É difícil lembrar a última vez em que um drama semi-documental causou tanto alvoroço e despertou tanta atenção quanto Chernobyl. A minissérie da HBO dramatizou o histórico desastre nuclear soviético da década de 1986, e o fez com muita segurança: o roteiro de Craig Mazin serviu como aula de exposição e dramaturgia, ao passo em que todo o elenco encabeçado por Jared Harris ofereceu performances incríveis, todas bem capturadas pela direção impressionante de Johan Renck. Chernobyl veio e se foi depressa, mas seu lugar na História está garantido.

2. Twin Peaks: O Retorno

Um dos projetos mais radicais e ambiciosos dessa década.
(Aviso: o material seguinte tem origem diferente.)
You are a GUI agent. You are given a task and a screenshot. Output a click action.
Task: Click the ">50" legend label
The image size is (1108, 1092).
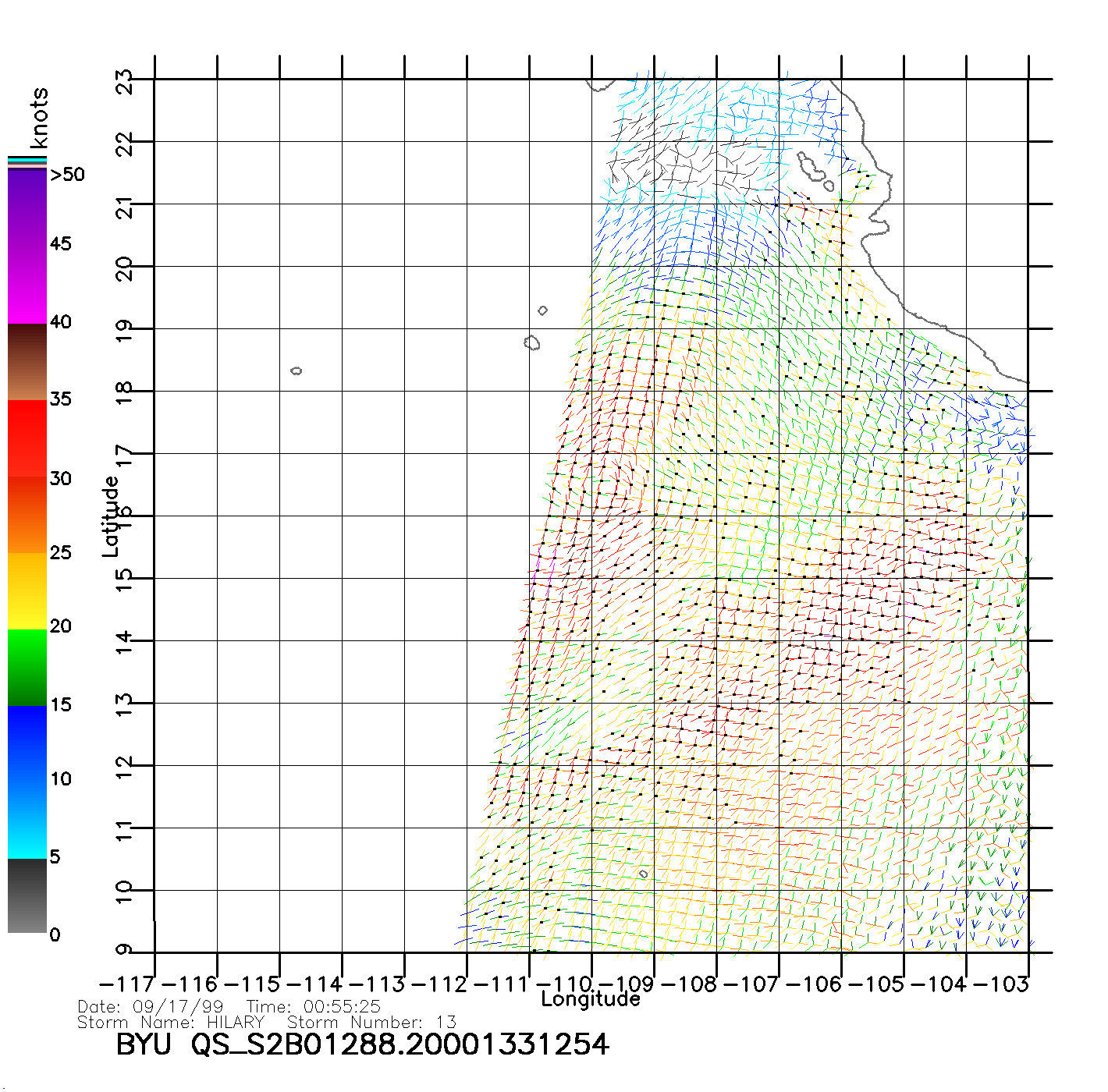coord(67,175)
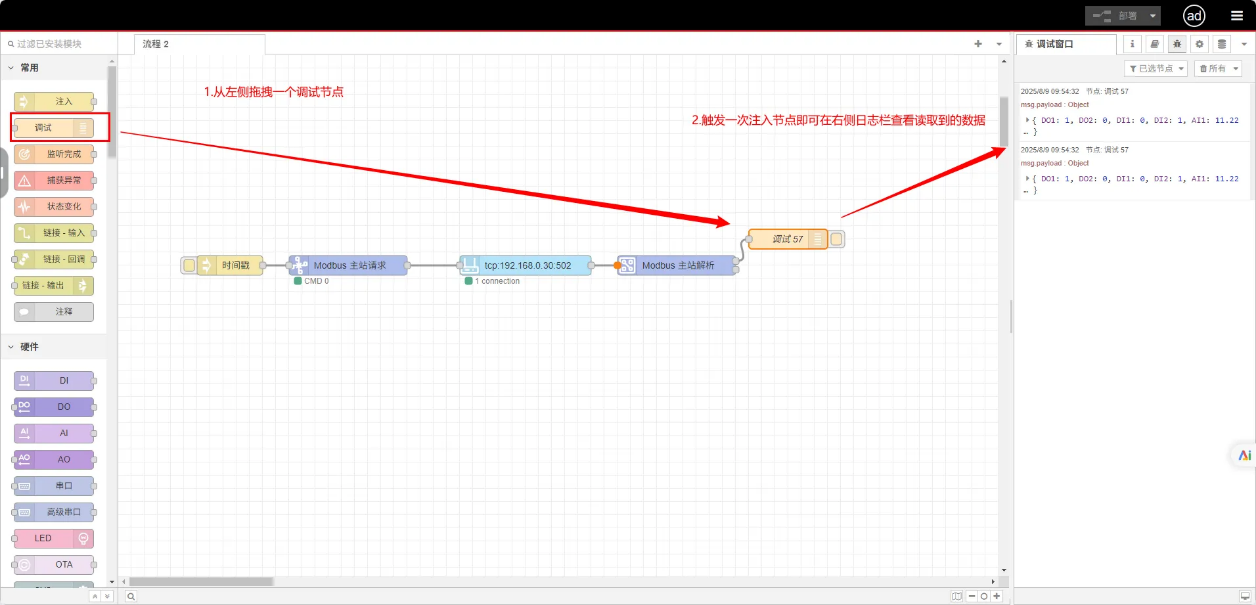Trigger the 时间戳 inject node button
This screenshot has height=605, width=1256.
tap(189, 265)
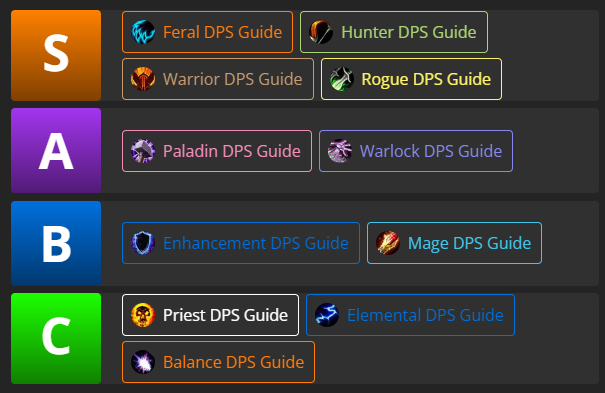
Task: Click the Hunter bow icon
Action: (x=321, y=32)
David Lynch retornou a seu mundo de Twin Peaks de forma assustadora, enigmática e brilhante, trazendo uma das obras que melhor define seu estilo e carreira. Com as chaves do reino da Showtime, Lynch fez da terceira temporada de Twin Peaks um evento único e difícil de ser descrito, mas que merece ser experienciado ao máximo com seus 13 capítulos.

1. Fargo

Quando a FX anunciou uma série baseada no primoroso filme dos irmãos Joel e Ethan Coen, ninguém poderia imaginar que esse seria o altíssimo nível a ser atingido. Ao longo de três temporadas praticamente perfeitas, a antologia de Noah Hawley trouxe histórias intrínsecas, inteligentes e engenhosas - aliadas a um alto nível de simbolismo, direção e elenco. Uma série perfeita, com potencial para entrar no hall das grandes produções da TV americana.